On ne peut évoquer le péché sans situer l’homme dans sa relation à Dieu. Celle-ci se trouve perturbée, en même temps que la relation de l’homme avec lui-même, avec les autres et avec le monde. Le péché abîme, détruit ce que Dieu veut construire avec et par l’homme. Il est refus de Dieu. Il n’y a de péché que devant Dieu. La reconnaissance du péché est du domaine de la foi, elle est don de Dieu. Le péché est un acte libre et responsable d’un être qui se replie, qui se ferme, rompt l’Alliance établie en Jésus-Christ. Tout péché comporte un refus d’aimer, un refus de l’autre.

C’est le but des deux sacrements de guérison : le sacrement de Réconciliation  et l’Onction  des malades ».

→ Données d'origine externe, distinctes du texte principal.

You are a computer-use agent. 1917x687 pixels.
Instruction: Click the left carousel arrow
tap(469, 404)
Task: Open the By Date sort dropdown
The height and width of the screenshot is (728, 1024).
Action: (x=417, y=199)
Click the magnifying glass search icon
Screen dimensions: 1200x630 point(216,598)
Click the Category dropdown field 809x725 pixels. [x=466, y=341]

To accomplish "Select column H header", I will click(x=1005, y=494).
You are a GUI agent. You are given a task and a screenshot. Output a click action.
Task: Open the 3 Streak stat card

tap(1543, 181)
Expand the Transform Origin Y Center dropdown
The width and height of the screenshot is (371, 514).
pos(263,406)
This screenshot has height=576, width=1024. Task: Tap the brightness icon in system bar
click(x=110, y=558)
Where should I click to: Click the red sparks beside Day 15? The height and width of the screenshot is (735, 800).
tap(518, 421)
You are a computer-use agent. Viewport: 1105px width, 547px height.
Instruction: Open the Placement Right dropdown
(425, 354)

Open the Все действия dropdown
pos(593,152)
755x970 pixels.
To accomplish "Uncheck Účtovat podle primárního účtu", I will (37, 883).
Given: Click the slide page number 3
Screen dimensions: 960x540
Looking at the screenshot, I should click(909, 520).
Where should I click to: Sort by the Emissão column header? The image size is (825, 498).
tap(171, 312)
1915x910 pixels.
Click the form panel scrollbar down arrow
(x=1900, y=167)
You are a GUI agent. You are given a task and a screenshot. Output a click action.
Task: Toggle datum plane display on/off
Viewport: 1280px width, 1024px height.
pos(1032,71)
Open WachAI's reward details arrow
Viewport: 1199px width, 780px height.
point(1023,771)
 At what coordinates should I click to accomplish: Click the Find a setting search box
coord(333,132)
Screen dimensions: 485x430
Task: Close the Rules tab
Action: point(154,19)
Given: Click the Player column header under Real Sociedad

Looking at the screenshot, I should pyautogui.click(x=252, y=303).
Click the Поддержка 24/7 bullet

Le sacrement de Réconciliation aussi appelé… de conversion, de pénitence, de confession, du pardon et de réconciliation « accorde le pardon et la paix car il donne au pêcheur l’amour de Dieu qui réconcilie : « Laissez-vous réconcilier avec Dieu » (2Co 5,20). Celui qui vit de l’amour miséricordieux de Dieu est prêt à répondre à l’appel du Seigneur « Va d’abord te réconcilier avec ton frère » (Mt 5, 24) ». (Catéchisme de l’Église Catholique)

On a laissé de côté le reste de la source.